Un’esperienza alle porte di Cosenza
Zaira Occhiuto è una giovane educatrice che nel 2020 ha intrapreso questo percorso con Tanaliberatutti, un posto colorato alle porte di Cosenza, nel comune di Castrolibero, dove i bambini svolgono per la gran parte dell’anno (fin quando il tempo lo permette) attività all’aperto. “Tana” segue l’ideologia delle scuole libertarie. «Il nostro metodo non prevede la divisione in classi – spiega – bensì tutti gli ambienti sono comuni e funzionali alle esigenze delle diverse fasce di età presenti, disponendo gli strumenti in modo tale che ogni fascia abbia accesso a quelli che gli sono più congeniali per abilità e competenze raggiunte. Ciò non toglie che per ogni fascia siano previste delle attività strutturate ed esclusive». L’altra prerogativa di questo metodo sono proprio le attività all’esterno: «Abbiamo uno spazio didattico all’aperto fruibile tutto l’anno e programmiamo anche uscite urbane ed extraurbane con esperienze soprattutto in ambito naturalistico».

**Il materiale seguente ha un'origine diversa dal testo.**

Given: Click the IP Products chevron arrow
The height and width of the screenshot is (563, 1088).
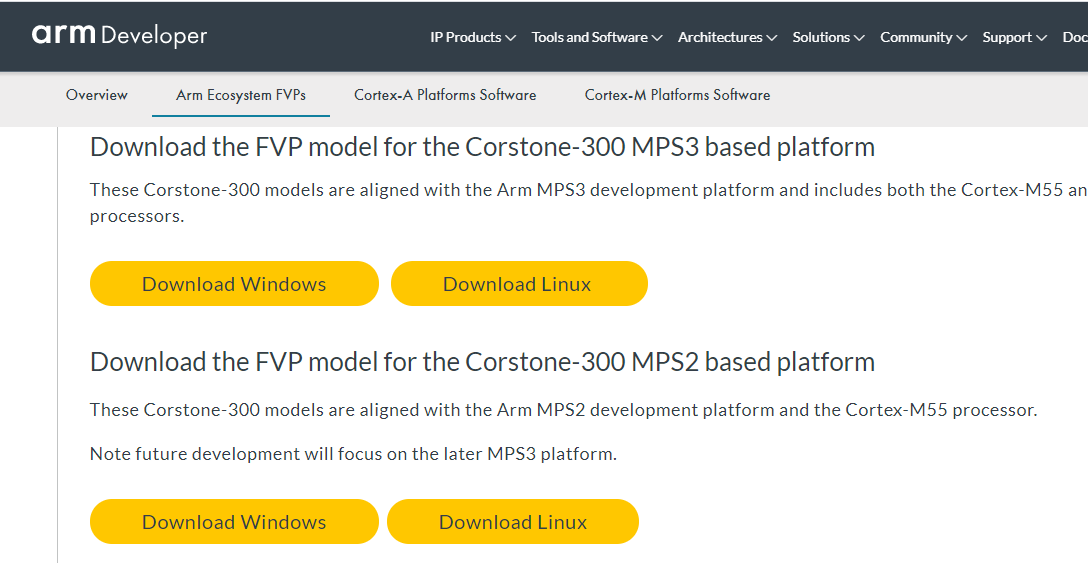Looking at the screenshot, I should (x=511, y=38).
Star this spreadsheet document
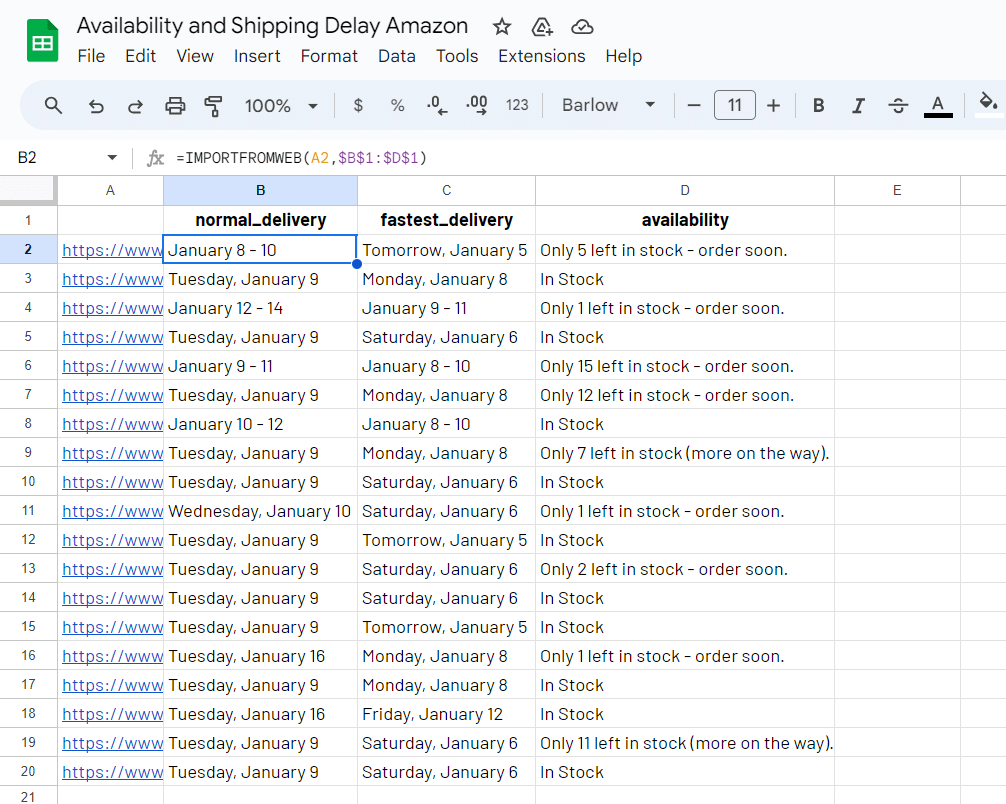1006x804 pixels. (x=502, y=27)
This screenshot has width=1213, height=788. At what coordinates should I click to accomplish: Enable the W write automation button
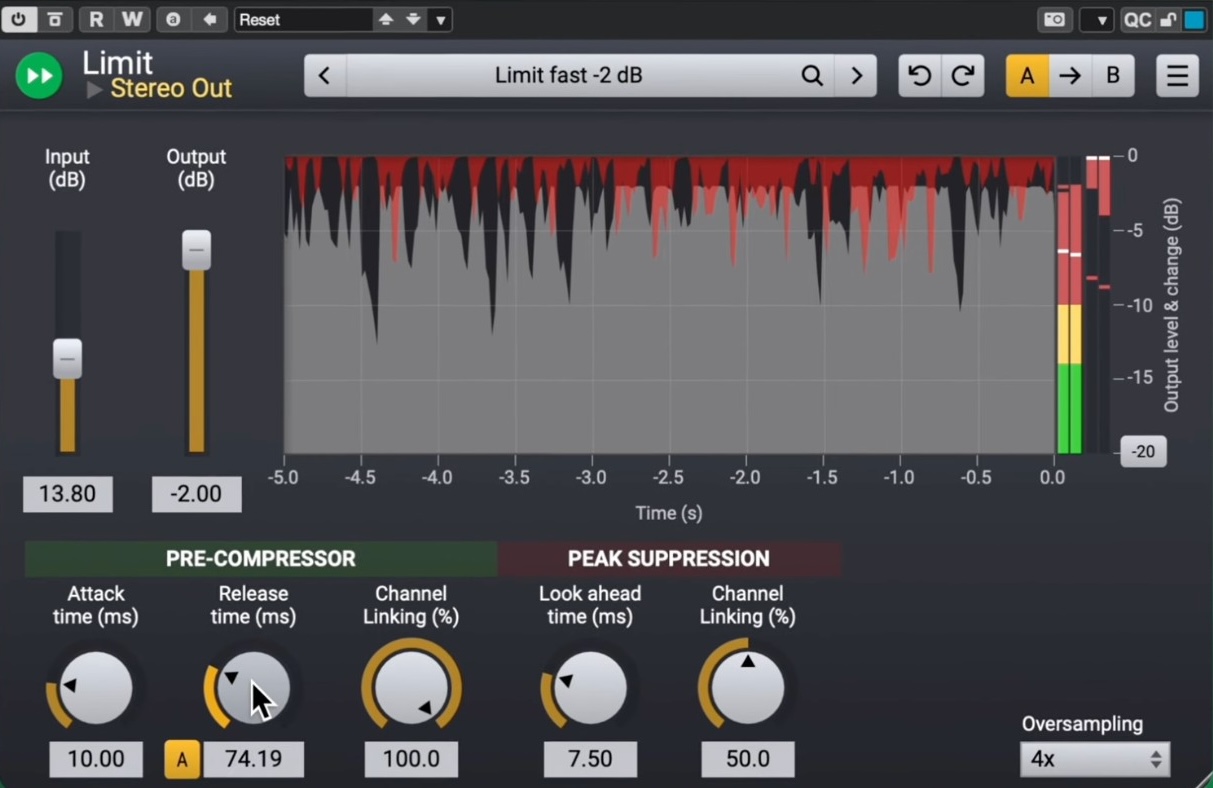(x=131, y=19)
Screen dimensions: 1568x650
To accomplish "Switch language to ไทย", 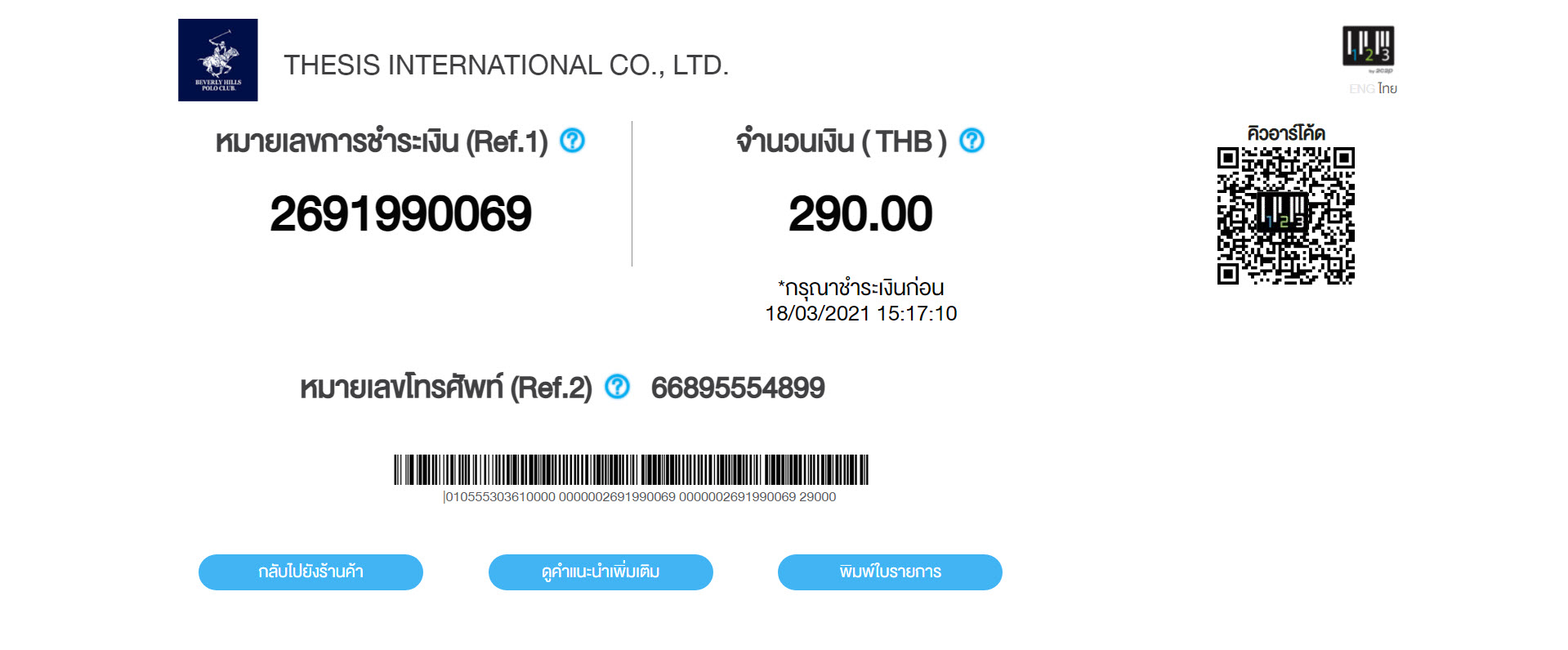I will [1387, 88].
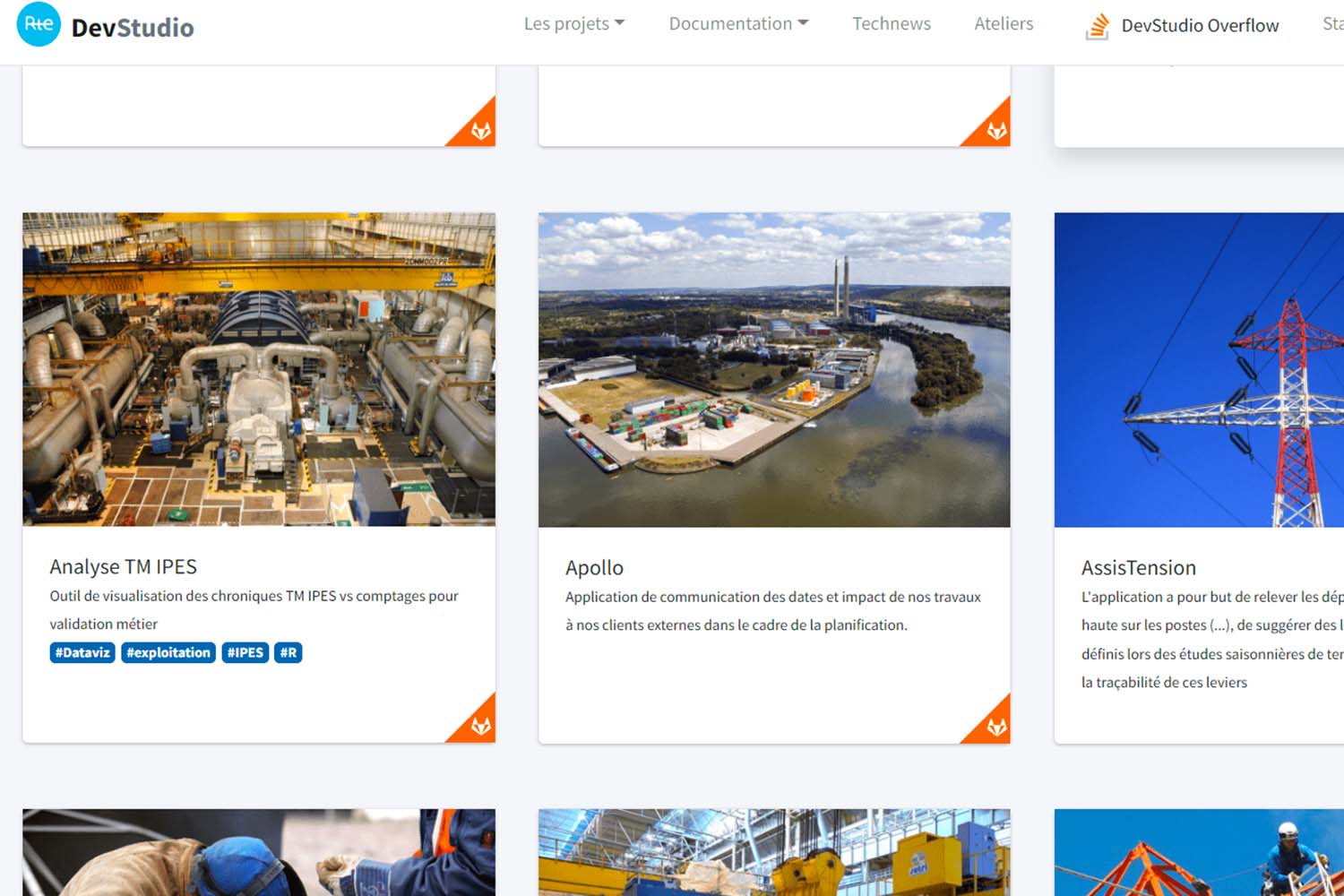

Non solo banchi, dunque. E questo è un tassello fondamentale del “sistema integrato”: «I bambini partecipano attivamente alla routine dell’asilo, a cominciare dalla somministrazione dei pasti fino al riordino degli spazi. Ma la vera ricchezza di questo approccio è lo scambio tra fasce, ossia l’aiuto e il supporto che i più grandi danno ai piccoli e la lezione che a sua volta arriva da questi ultimi: l’educazione al rispetto e alla dolcezza».
L’obiettivo è quello di sviluppare l’autonomia dei bimbi: «Sono loro stessi in un momento assembleare a definire le attività del giorno in base alla loro predisposizione del momento», racconta l’educatrice. E le attività all’aperto fanno la loro parte: «Relazionarsi con lo spazio e in maniera autonoma è importantissimo, soprattutto nei primi anni di vita. Questo aiuta a prendere confidenza con il proprio corpo, a gestirlo e ad affinare la motilità oltre che la gestione delle emozioni e delle relazioni con l'altro. Per quanto possa sembrare strano, è molto più sicuro – oltre che interessante – uno spazio aperto in questa fase dello sviluppo piuttosto che una stanza chiusa. Il nostro consiglio ai genitori è di far trascorrere ai propri figli del tempo all’esterno anche fuori dall’orario educativo, con lo scopo di offrirgli stimoli naturali funzionali a una crescita sana».
Ma una volta a scuola, i piccoli studenti riusciranno a stare nei banchi? «Questa è una delle obiezioni più comunemente riscontrate – afferma Zaira Occhiuto –. Acquisire spazi di autonomia e libertà aiuta anche a gestire con consapevolezza i momenti in cui dal gioco si passa all'apprendimento. Nessuno dei bambini uscito dalla nostra comunità ha incontrato difficoltà nell'inserimento scolastico».